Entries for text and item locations

====================

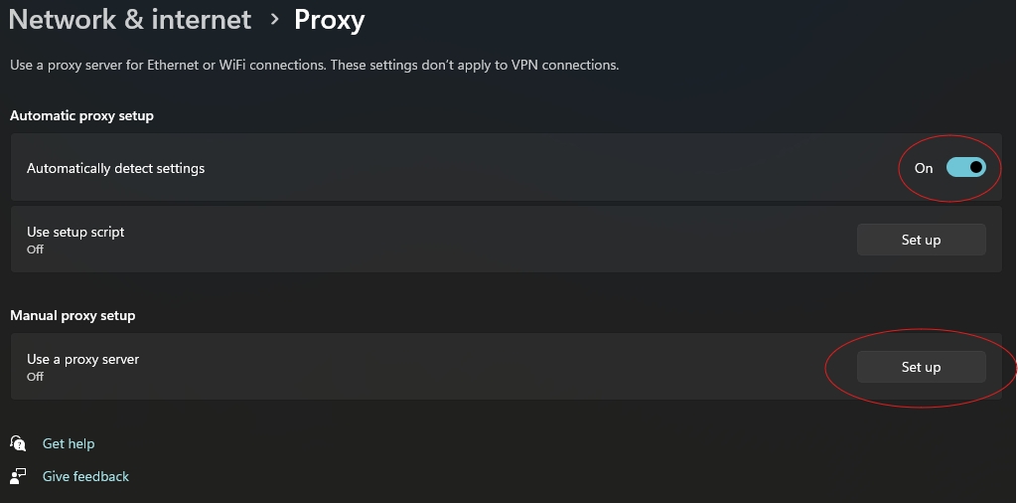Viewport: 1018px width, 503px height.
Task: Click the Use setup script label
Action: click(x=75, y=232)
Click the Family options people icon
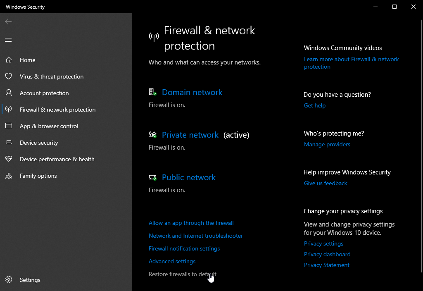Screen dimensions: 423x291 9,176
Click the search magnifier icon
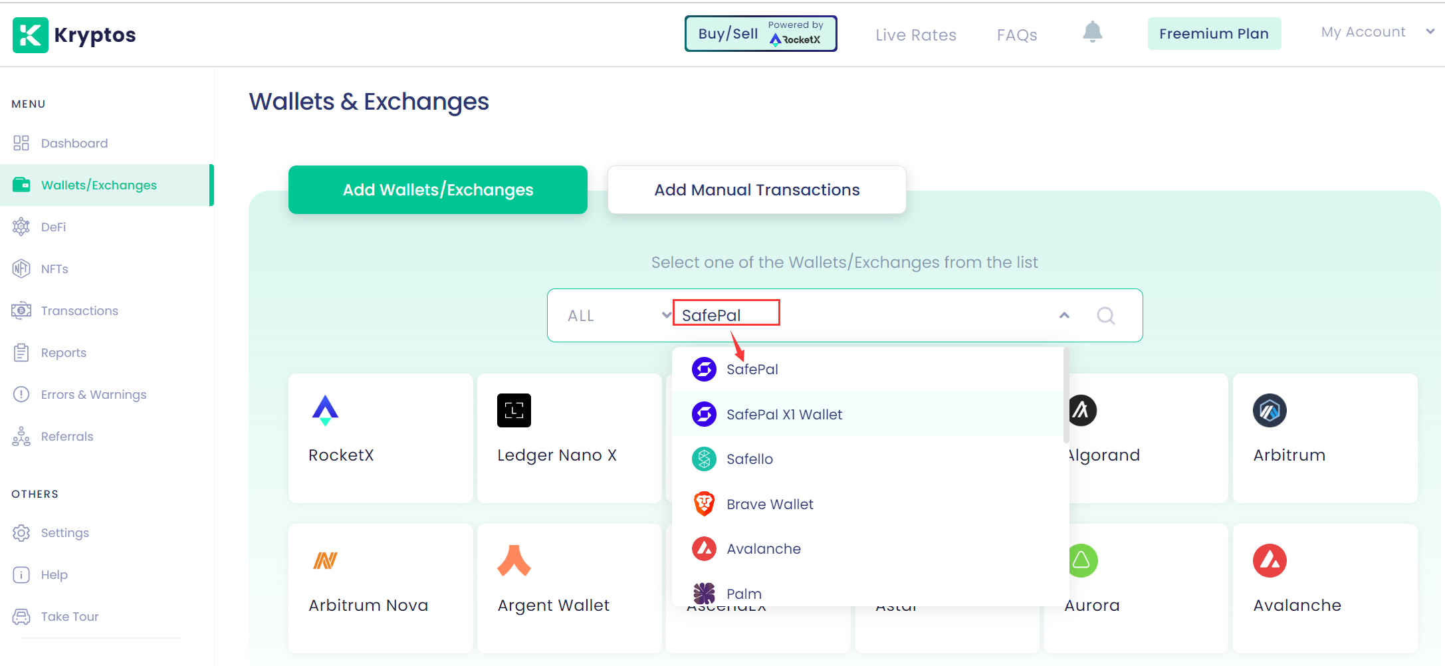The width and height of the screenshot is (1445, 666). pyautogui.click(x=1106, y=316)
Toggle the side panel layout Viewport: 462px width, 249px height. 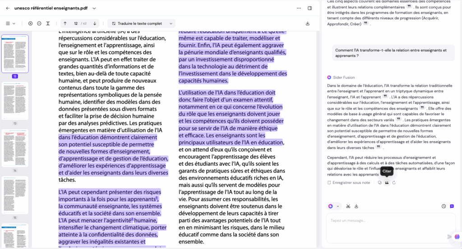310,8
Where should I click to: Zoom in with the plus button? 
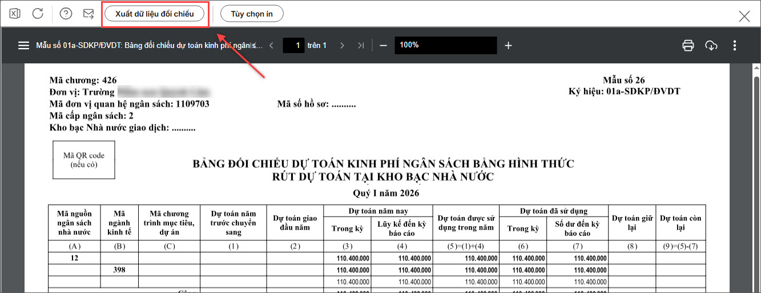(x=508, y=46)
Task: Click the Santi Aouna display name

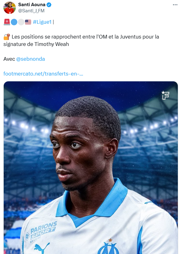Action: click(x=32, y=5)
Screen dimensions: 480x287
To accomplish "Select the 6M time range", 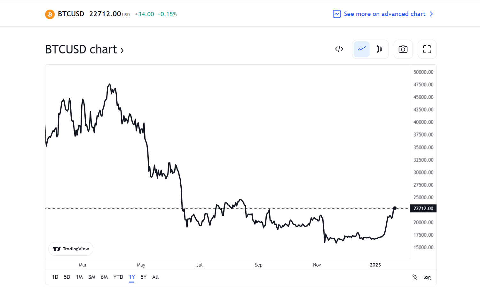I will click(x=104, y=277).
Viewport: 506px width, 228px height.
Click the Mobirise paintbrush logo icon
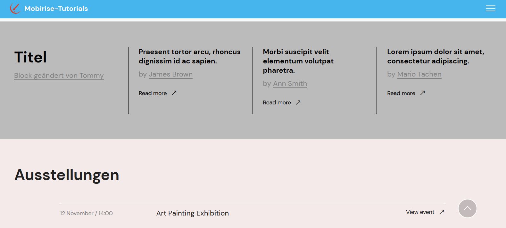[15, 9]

====================

Please identify each line above that contains the string "Task" and copy every such line in full. Case counts.

Task: Click the Use setup script label
Task: Click the Santi Aouna display name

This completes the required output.